INFO   | jvm 1    | 2013/03/06 16:34:02 | TRACE [ReadRequest                   ] [16:34:02,772]: Sending ReadRequest: [ 03 00 00 37 02 F0 80 32 01 00 00 57 7A 00 26 00 00 04 03 12 0A 10 02 00 0C 00 AC 84 00 00 70 12 0A 10 02 00 0A 00 5E 84 00 00 40 12 0A 10 02 00 04 00 AD 84 00 00 70 ]
INFO   | jvm 1    | 2013/03/06 16:34:02 | TRACE [ReadRequest                   ] [16:34:02,772]: [ReadAddressBlock[DB172,D14, DB172,D18, DB172,D22], ReadAddressBlock[DB94,B8, DB94,DI12, DB94,W16], ReadAddressBlock[DB173,D14]]

One other question: I just changed the 2s Class to 10s (and chekd there is no subscription with 2s left), but the driver still reads every 2 seconds. I’m still running 7.5.5, so is this one of things that changed in 7.5.6?

Please try 7.5.6 and see if this still happens. I’m pretty sure I did fix a bug related to items getting stuck at a faster sampling rate after being switched to a slower one…

Ok, i just updated to 7.5.6 and rate changes are no correctly applied to the subscriptions.

The problem with the Siemens driver putting every tag in a single request with the fastest rate is still there.
I did a few checks and there seems to be something wrong with the read optimizations also. When i request IW0 and IW100, the driver requests the complete block with 100bytes. This happens even when the two tags are in different Scan Classes.

[quote=“chi”]Ok, i just updated to 7.5.6 and rate changes are no correctly applied to the subscriptions.

The problem with the Siemens driver putting every tag in a single request with the fastest rate is still there.
I did a few checks and there seems to be something wrong with the read optimizations also. When i request IW0 and IW100, the driver requests the complete block with 100bytes. This happens even when the two tags are in different Scan Classes.[/quote]

Ok, thanks. I’ll see if I can get to the bottom of this.

Ok, I’ve confirmed this behavior.

The optimizer doesn’t care what rate an item is at. I think the logic was that it’s not harmful if items that are being asked for at a slower rate get to piggyback their way into requests that are being sent at a faster rate, provided that there’s room in that request.

The over-arching goal of the optimizer is to get all the data being asked for in as few requests as possible, never slower than asked for, but sometimes faster than asked for.

Thank you for that info.

I dont’t have an acute problem with this behaviour after rearranging the memory areas in the plc’s. But i think it would be good to mention this in the manual at least. I just imagine reading a data block at adress 0 and adress 1000. With a large enough pdu this would result in a block of 1000bytes with each request, wouldnt it?

Maybe an optional setting for the maximal spanned gap size would be a good idea.
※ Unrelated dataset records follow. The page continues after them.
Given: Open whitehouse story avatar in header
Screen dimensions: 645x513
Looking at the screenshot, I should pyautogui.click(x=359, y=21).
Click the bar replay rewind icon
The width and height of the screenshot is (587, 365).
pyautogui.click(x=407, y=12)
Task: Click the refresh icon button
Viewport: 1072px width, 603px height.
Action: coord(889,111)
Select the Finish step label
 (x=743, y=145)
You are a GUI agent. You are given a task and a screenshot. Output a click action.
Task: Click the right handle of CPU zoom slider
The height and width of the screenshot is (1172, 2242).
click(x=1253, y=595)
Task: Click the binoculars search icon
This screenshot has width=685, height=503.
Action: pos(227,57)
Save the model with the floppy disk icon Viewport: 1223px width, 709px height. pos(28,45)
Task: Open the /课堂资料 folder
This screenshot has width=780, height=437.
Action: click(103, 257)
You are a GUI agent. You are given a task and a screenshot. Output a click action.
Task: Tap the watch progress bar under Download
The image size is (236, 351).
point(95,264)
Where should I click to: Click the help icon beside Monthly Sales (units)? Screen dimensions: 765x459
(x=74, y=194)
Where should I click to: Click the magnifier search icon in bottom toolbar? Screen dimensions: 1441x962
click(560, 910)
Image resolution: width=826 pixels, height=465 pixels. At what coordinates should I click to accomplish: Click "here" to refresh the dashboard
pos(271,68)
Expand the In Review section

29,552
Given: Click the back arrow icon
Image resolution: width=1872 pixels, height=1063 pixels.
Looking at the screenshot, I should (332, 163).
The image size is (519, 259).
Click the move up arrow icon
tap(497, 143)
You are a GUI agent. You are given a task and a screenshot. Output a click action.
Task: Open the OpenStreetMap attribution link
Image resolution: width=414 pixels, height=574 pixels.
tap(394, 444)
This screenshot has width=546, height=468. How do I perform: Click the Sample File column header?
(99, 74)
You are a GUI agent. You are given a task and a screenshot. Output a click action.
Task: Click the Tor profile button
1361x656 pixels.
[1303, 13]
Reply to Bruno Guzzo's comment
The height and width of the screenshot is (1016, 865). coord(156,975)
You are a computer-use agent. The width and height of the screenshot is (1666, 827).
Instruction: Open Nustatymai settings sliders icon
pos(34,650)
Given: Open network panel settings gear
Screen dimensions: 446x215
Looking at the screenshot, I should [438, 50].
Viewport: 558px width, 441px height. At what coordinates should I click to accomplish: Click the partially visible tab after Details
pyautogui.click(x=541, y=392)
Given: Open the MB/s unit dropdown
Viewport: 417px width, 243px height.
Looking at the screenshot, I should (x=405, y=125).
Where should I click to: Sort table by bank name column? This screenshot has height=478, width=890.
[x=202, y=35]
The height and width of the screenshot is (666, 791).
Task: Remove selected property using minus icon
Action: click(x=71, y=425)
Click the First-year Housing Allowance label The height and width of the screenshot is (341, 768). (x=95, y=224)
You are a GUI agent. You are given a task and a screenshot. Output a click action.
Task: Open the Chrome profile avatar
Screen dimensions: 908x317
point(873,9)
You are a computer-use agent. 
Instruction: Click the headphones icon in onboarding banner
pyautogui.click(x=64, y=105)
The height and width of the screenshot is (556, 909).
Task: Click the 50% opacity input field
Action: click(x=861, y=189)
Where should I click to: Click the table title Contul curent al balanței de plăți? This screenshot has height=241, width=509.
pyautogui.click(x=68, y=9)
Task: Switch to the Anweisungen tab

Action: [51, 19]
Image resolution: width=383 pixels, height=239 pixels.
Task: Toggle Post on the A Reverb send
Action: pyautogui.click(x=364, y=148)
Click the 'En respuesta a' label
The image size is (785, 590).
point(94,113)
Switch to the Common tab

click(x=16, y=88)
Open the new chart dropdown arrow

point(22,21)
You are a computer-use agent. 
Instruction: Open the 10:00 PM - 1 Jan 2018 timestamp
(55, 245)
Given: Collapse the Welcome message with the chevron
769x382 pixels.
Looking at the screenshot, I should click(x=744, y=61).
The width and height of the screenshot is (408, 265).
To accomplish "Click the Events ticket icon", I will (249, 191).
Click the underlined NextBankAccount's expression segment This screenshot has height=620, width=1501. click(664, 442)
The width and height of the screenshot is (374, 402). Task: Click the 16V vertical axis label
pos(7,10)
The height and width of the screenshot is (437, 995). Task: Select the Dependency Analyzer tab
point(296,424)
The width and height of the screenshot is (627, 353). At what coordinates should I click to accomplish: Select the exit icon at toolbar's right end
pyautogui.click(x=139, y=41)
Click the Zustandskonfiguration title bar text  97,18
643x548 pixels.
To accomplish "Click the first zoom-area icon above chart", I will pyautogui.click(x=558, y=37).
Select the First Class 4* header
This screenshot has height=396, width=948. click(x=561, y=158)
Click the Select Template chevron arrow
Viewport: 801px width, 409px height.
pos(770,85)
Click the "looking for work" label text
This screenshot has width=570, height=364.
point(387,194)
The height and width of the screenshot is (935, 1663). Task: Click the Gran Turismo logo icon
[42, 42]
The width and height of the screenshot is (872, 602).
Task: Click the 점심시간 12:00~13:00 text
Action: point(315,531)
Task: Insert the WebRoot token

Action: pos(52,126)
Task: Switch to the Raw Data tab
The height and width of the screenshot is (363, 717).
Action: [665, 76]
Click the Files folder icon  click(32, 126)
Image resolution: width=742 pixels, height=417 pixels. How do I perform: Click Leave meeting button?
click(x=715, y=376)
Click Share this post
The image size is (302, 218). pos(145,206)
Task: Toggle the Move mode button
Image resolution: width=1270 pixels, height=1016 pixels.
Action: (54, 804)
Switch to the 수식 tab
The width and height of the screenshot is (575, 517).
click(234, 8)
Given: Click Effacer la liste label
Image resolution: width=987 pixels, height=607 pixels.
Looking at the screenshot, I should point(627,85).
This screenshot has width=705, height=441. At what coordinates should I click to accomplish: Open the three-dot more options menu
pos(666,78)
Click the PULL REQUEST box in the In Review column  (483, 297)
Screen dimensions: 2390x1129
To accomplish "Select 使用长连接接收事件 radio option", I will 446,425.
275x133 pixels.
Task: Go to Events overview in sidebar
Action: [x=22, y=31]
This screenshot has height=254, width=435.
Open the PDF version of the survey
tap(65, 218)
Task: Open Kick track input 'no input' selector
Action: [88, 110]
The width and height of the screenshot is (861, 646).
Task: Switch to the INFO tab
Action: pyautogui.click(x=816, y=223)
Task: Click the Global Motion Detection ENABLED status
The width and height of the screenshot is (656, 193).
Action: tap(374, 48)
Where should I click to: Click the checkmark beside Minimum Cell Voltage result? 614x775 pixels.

[quote=“chi”]Thank you for that info.

I dont’t have an acute problem with this behaviour after rearranging the memory areas in the plc’s. But i think it would be good to mention this in the manual at least. I just imagine reading a data block at adress 0 and adress 1000. With a large enough pdu this would result in a block of 1000bytes with each request, wouldnt it?

Maybe an optional setting for the maximal spanned gap size would be a good idea.[/quote]

The max request/response size isn’t very big, only 240 bytes or so I think, so it would never grow that large. But yes, it may be useful to have a gap size or even an option to turn gap spanning off, like the Modbus driver has.

Just as a side note: The S7-400 has a 480byte PDU size, there are some compatible 3rd party processors that support up to 960.